***** Material for this task

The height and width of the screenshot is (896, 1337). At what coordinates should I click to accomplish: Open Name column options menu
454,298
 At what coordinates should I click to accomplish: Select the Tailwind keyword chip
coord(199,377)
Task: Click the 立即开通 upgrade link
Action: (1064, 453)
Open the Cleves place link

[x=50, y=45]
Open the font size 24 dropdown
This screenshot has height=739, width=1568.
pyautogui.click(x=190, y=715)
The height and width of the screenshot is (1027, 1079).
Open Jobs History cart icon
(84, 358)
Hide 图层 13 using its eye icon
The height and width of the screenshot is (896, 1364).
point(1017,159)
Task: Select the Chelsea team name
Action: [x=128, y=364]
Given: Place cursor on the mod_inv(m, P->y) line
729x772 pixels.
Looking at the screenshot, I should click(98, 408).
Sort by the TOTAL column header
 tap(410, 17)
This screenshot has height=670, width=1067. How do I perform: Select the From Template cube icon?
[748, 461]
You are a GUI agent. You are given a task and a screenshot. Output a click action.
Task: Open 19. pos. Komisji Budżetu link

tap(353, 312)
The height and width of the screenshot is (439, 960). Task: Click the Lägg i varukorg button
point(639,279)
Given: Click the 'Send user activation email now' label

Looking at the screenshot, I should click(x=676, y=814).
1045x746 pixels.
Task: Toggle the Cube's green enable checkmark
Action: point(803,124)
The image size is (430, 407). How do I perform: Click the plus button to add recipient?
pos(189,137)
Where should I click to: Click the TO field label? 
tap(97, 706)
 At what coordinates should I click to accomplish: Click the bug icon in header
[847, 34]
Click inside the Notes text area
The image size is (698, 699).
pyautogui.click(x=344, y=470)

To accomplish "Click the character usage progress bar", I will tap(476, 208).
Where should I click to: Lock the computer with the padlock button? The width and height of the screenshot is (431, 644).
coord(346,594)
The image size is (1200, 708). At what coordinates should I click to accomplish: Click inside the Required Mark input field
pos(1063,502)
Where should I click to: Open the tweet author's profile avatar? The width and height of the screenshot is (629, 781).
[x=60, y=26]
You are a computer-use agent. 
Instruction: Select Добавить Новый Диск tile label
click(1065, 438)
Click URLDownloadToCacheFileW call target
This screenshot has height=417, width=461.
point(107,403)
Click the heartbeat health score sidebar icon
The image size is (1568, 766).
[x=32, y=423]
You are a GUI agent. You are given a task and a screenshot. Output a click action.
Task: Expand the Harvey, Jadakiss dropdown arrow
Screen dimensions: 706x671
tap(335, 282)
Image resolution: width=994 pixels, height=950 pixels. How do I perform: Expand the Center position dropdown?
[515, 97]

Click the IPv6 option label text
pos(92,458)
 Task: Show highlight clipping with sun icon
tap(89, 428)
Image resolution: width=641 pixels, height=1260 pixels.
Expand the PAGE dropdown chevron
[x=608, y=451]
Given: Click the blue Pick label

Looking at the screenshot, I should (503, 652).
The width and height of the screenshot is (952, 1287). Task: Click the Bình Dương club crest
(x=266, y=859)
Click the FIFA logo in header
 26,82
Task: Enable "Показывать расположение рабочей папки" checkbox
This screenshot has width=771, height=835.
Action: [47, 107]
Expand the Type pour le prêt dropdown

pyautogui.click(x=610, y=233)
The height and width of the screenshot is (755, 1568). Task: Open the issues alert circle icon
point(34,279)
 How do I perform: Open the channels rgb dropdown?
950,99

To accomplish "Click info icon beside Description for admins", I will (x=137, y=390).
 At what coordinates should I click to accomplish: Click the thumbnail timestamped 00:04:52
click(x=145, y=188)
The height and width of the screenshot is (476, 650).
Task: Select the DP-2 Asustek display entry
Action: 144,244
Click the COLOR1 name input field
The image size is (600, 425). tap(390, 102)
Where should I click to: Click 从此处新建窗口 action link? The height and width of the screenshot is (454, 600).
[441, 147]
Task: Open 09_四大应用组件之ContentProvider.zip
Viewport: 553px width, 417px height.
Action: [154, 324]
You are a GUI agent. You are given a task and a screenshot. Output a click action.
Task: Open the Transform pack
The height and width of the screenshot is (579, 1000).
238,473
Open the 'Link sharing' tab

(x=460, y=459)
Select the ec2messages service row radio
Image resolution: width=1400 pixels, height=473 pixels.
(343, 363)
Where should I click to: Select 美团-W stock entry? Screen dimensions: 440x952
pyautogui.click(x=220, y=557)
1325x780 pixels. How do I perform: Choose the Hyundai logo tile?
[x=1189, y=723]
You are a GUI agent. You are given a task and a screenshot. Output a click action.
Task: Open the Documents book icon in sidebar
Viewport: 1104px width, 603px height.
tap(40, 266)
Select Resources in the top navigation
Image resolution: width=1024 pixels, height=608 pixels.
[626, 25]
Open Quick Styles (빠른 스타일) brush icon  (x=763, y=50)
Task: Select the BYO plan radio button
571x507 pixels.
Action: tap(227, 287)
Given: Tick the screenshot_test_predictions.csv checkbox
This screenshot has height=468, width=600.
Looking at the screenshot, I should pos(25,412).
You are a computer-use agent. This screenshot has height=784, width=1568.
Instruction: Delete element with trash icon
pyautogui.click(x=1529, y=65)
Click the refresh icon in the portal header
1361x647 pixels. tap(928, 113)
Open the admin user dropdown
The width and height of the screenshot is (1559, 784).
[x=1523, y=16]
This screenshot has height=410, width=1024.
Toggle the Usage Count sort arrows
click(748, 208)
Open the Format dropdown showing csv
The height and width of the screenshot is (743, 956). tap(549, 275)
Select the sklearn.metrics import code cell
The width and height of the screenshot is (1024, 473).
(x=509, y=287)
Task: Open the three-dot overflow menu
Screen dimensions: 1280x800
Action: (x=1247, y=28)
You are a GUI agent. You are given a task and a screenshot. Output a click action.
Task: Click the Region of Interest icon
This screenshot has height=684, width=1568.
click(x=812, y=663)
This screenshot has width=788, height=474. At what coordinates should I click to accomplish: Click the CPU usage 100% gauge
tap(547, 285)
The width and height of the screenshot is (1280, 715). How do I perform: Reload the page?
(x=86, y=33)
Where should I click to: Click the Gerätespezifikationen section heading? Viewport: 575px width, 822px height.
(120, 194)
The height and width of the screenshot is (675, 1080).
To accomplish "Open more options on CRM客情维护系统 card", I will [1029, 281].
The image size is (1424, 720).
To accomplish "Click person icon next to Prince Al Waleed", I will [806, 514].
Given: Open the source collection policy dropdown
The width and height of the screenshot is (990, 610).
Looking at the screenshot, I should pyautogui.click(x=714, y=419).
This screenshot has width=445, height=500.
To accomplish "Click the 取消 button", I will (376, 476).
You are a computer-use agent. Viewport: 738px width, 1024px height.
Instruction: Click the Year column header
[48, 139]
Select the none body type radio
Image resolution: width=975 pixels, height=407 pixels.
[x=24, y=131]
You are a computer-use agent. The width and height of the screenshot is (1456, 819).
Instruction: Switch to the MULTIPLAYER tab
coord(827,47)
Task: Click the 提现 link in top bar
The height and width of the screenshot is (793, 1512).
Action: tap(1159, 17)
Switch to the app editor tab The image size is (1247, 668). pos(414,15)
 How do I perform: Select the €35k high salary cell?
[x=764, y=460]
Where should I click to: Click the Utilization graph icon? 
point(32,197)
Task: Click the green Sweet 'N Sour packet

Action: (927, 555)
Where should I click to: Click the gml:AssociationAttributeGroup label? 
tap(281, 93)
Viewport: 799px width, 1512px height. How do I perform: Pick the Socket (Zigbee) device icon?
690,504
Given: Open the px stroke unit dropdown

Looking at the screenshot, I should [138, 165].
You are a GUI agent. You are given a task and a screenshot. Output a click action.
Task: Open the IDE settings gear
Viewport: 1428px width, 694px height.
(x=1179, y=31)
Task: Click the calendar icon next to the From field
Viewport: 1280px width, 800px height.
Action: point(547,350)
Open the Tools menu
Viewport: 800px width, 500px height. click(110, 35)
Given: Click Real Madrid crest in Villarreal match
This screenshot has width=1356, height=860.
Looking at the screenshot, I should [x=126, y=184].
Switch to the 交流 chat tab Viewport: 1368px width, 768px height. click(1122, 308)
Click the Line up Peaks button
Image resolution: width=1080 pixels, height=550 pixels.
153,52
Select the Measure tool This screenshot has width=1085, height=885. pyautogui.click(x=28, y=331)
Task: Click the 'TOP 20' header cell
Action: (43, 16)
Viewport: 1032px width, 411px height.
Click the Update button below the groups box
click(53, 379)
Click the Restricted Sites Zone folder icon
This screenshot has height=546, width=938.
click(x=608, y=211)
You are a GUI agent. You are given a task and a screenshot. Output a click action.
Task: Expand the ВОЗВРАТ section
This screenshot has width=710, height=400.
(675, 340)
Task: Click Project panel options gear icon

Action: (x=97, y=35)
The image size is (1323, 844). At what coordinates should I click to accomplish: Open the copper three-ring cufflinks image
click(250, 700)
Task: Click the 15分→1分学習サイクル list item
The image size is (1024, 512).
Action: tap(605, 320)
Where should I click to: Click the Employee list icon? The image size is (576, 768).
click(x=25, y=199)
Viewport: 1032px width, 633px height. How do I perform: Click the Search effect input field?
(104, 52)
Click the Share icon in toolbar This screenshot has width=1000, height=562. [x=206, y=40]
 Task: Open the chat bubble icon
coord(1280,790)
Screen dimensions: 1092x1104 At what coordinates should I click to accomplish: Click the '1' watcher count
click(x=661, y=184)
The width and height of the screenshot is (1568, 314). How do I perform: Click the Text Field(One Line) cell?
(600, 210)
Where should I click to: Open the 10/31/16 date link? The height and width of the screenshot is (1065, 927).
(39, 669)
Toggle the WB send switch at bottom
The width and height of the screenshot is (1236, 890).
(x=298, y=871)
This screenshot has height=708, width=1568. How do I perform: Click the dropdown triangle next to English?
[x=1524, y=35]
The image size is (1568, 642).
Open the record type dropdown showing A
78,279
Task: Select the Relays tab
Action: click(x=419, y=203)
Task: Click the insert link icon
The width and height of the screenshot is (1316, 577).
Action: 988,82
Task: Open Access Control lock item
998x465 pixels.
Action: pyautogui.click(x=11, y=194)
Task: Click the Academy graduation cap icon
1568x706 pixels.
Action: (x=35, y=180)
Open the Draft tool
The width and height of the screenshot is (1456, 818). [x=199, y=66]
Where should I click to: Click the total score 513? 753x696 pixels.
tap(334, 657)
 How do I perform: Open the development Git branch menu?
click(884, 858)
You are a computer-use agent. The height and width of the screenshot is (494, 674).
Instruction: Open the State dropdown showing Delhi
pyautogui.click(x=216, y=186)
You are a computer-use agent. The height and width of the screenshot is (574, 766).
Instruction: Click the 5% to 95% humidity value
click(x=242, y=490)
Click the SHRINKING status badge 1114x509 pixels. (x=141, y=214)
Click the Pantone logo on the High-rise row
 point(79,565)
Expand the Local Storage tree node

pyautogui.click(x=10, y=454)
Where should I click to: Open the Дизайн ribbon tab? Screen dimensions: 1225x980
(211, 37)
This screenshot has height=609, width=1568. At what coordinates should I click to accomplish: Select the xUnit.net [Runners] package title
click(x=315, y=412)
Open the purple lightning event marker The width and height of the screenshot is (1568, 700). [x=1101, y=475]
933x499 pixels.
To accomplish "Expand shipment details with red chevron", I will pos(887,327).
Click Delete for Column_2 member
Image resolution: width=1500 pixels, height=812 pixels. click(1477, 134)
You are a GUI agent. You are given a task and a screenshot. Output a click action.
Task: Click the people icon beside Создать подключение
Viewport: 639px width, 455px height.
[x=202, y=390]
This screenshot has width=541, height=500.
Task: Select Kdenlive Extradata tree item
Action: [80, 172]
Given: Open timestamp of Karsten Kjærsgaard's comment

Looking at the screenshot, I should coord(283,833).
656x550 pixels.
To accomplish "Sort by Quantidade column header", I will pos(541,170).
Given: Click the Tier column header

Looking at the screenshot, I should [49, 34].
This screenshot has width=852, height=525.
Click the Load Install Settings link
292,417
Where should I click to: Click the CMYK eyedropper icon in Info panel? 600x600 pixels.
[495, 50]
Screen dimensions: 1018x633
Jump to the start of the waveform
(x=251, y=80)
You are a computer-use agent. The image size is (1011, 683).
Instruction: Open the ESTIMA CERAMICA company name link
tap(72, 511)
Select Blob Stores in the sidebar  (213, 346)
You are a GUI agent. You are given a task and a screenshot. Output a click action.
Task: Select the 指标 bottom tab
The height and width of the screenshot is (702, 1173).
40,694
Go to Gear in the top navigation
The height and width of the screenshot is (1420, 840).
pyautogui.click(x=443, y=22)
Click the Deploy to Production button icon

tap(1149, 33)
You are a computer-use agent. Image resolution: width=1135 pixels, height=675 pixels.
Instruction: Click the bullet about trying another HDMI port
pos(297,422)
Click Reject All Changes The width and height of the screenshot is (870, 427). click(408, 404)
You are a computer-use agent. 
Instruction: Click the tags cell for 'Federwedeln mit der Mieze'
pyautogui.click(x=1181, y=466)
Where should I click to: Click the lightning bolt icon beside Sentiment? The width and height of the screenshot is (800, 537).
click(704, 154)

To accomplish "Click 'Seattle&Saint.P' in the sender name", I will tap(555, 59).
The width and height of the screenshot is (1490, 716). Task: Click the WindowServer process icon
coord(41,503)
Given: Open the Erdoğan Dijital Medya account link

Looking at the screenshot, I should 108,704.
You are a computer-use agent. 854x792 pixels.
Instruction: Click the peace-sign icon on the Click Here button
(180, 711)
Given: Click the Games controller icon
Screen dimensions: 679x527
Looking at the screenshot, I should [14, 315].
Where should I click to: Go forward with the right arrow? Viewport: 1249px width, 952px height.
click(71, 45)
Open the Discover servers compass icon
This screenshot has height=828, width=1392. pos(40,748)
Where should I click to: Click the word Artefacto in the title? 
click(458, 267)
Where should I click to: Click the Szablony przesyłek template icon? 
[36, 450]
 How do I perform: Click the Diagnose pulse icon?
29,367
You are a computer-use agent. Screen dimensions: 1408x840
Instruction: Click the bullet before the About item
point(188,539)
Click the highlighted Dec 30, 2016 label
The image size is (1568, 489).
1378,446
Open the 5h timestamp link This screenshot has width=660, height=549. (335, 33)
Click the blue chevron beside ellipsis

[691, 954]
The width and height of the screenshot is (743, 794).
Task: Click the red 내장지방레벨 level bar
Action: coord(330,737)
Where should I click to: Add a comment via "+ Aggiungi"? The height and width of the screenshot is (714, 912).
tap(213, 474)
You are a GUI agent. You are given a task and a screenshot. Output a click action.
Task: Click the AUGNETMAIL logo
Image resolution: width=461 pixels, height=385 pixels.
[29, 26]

**********

- **What is required**
Which of the lines above carry the string "bottom"? Copy every one.

- **The completed task**
Toggle the WB send switch at bottom
Task: Select the 指标 bottom tab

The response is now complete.